Your answer should be exactly the lines from the one that contains "The height and width of the screenshot is (1270, 952)." through the final line of the entries below, and nothing else.
****************
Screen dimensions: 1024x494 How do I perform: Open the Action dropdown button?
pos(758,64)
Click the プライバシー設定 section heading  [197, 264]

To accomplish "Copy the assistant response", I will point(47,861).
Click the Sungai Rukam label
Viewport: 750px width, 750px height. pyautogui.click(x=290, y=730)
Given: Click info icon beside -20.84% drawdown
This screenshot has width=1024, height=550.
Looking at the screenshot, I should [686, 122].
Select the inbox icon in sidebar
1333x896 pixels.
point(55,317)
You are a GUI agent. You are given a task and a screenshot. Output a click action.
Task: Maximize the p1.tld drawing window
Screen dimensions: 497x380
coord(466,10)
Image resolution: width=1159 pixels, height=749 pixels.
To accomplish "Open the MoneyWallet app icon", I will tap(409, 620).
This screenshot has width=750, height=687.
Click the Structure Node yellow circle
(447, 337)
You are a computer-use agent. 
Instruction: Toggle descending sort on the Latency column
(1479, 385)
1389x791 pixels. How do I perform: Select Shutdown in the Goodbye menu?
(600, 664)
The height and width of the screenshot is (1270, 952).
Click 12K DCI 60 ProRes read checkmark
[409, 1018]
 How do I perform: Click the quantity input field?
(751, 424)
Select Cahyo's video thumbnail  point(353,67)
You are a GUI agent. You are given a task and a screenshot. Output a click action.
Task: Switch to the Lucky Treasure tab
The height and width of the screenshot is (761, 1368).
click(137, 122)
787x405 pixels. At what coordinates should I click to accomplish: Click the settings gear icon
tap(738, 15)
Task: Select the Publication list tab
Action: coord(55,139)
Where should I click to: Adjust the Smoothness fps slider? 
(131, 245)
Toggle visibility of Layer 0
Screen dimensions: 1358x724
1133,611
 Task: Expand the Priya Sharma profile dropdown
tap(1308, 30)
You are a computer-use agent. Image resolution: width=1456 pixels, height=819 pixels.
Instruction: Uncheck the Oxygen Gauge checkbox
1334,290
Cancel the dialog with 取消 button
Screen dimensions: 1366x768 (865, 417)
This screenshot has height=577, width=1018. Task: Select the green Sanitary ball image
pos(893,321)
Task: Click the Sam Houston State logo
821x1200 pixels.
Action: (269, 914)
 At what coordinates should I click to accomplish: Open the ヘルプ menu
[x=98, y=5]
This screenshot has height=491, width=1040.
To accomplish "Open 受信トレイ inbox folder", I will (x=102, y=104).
****************
=== Task answer ===
The height and width of the screenshot is (1270, 952).
Click 12K DCI 60 ProRes read checkmark
[409, 1018]
 How do I perform: Click the quantity input field?
(751, 424)
Select Cahyo's video thumbnail  point(353,67)
You are a GUI agent. You are given a task and a screenshot. Output a click action.
Task: Switch to the Lucky Treasure tab
The height and width of the screenshot is (761, 1368).
click(137, 122)
787x405 pixels. At what coordinates should I click to accomplish: Click the settings gear icon
tap(738, 15)
Task: Select the Publication list tab
Action: coord(55,139)
Where should I click to: Adjust the Smoothness fps slider? 
(131, 245)
Toggle visibility of Layer 0
Screen dimensions: 1358x724
1133,611
 Task: Expand the Priya Sharma profile dropdown
tap(1308, 30)
You are a computer-use agent. Image resolution: width=1456 pixels, height=819 pixels.
Instruction: Uncheck the Oxygen Gauge checkbox
1334,290
Cancel the dialog with 取消 button
Screen dimensions: 1366x768 (865, 417)
This screenshot has height=577, width=1018. Task: Select the green Sanitary ball image
pos(893,321)
Task: Click the Sam Houston State logo
821x1200 pixels.
Action: (269, 914)
 At what coordinates should I click to accomplish: Open the ヘルプ menu
[x=98, y=5]
This screenshot has height=491, width=1040.
To accomplish "Open 受信トレイ inbox folder", I will (x=102, y=104).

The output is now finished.